As duas vidas de Vinícius Romão
Por Cidinha da Silva
A primeira vida é de um rapaz de
família, trabalhador, pacato, cercado de amigos negros e brancos. Um homem
jovem, para quem, ser negro, talvez vá pouco além da alegria e do orgulho de
uma bela coroa Black Power.
A segunda vida é a do sujeito descrito,
mas, tratado como um negro qualquer pela polícia. Toda singularidade se esvai
como bolha de sabão colorida diante da perseguição dos estereótipos.

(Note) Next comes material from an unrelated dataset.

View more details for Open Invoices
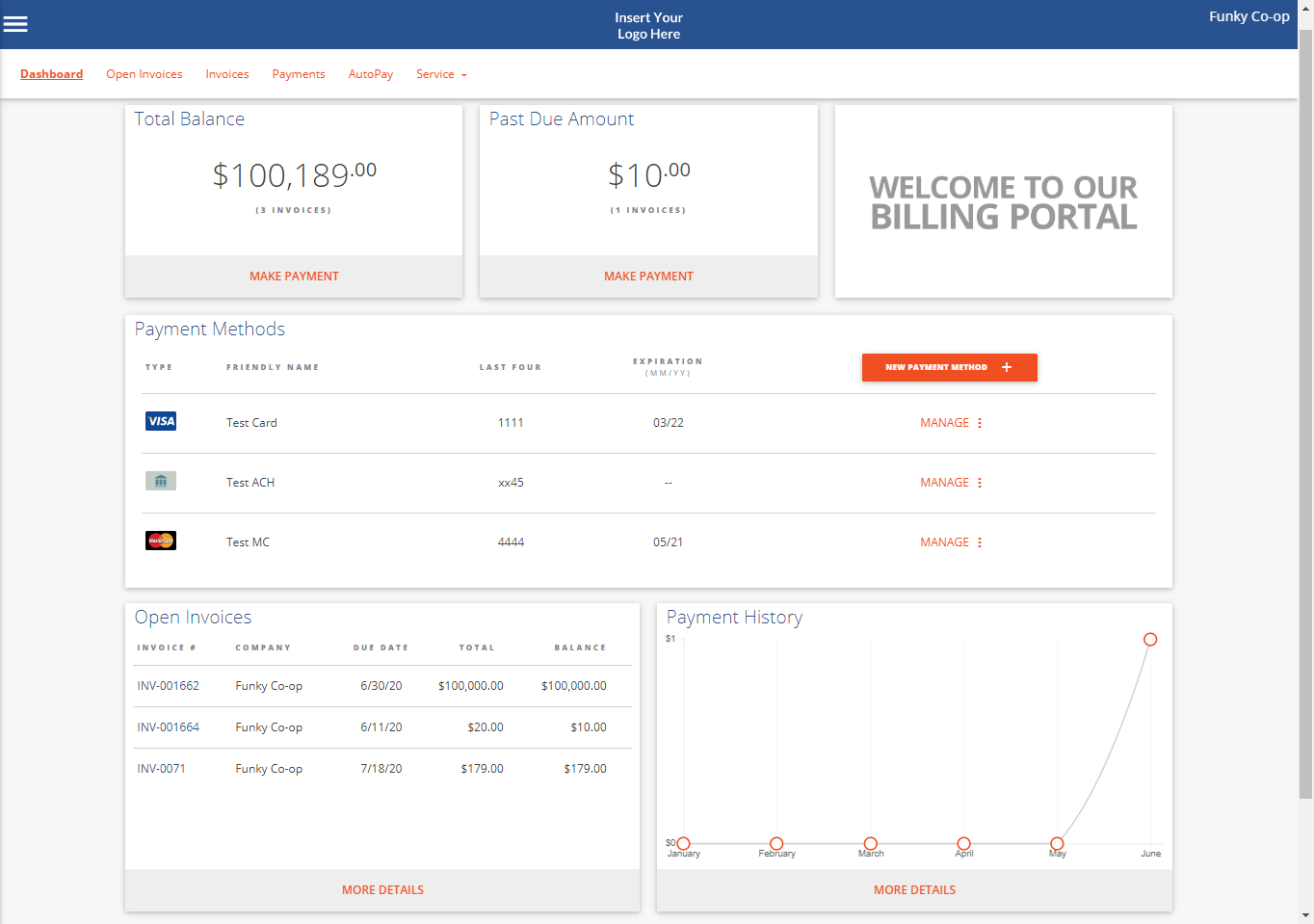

Por um lance simples de sorte e provável
proteção espiritual, Vinícius Romão de Souza não foi abatido como Cláudia da
Silva Ferreira. Em comum, a negritude de
ambos, o pertencimento à mesma comunidade de destino.
O racismo é o que menos se
evidencia nas histórias de Cláudia e Vinícius. A mulher trabalhadora, mãe
zelosa de filhos e sobrinhos, sucumbe à condição de “a arrastada”. A mídia não
se dá ao trabalho sequer, de dizer seu primeiro nome, Cláudia! De Vinícius
exploram a juventude, os sonhos, a família forte que supera os sofrimentos das
perdas precoces, a cabeleira Black Power, atributos que o individualizam,
emprestam-lhe uma história particular que não é respeitada, por isso, ele é “o
injustiçado”. Contudo, o que pegou
mesmo, quer para a prisão de Vinícius, quer para o assassinato de Cláudia, foi
o fato de serem negros desprotegidos, expostos à sanha racista e ao humor
sórdido de policiais, que, para os que não querem entender, prendem e matam as
pessoas negras a esmo, como insetos ou vermes.
Depois de sair da prisão, em
busca de recuperar a primeira vida, Vinícius afirma que nunca fora vítima de
racismo, sempre foi respeitado. Vítima, não. Isso é certo. Vinícius é alvo de
uma sociedade que, estrategicamente, refuta a existência do racismo dirigido aos
negros, para garantir os privilégios dos brancos; que enlouquece os que atestam
sua virulência, pois querem provar a eles que o que julgam ser racismo é apenas
a vida inexorável do negro (não por acaso conveniente para manter intactos os
louros da branquitude).
Vinícius terá se sentido respeitado
todas as vezes que levou baculejo da polícia? Ao voltar da universidade, do
colégio, talvez até da escola primária com uniforme escolar. Porque é assim que
homens e meninos negros são tratados! Ou não? Terá se sentido respeitado a cada
vez que uma mulher protege a bolsa ao sentir sua aproximação? Ou nas inúmeras
vezes em que foi ridicularizado por sua compleição física de descendente de
africanos?
Para infelicidade dos negros, a
história individual não tem evitado sua morte, seja física, seja simbólica.
Mas, Vinícius, como a maioria dos seus, foi levado a dormir dentro dessa casca
de ovo, até que a segunda vida a quebre e surja de dentro um cheiro
insuportável de coisa podre que toma conta de todo o ambiente. Então, mesmo não
havendo como fugir, disfarçar, negar o óbvio, a primeira vida será evocada
outra vez, na ilusão de que possa proteger as pessoas- alvo da voracidade do
racismo.
E a trilha viciosa se repetirá
até que as duas vidas se encontrem e se fundam. Até que se compreenda que todas
as vezes que um negro sofre discriminação porque é negro, trata-se de uma
agressão coletiva. Desse modo, não existe um negro que nunca tenha sido discriminado.
A repetição ocorrerá até que se
entenda a alteridade como direito que não exime a população negra do
pertencimento à mesma comunidade de destino. Os “negros especiais” não existem,
apenas
negros que contaram com mais sorte ou acessos ao longo da vida. O povo negro
será tratado como negro, descendente de escravizados as vezes sem conta em que
o poder branco se sinta ameaçado. É a regra do jogo da opressão racial.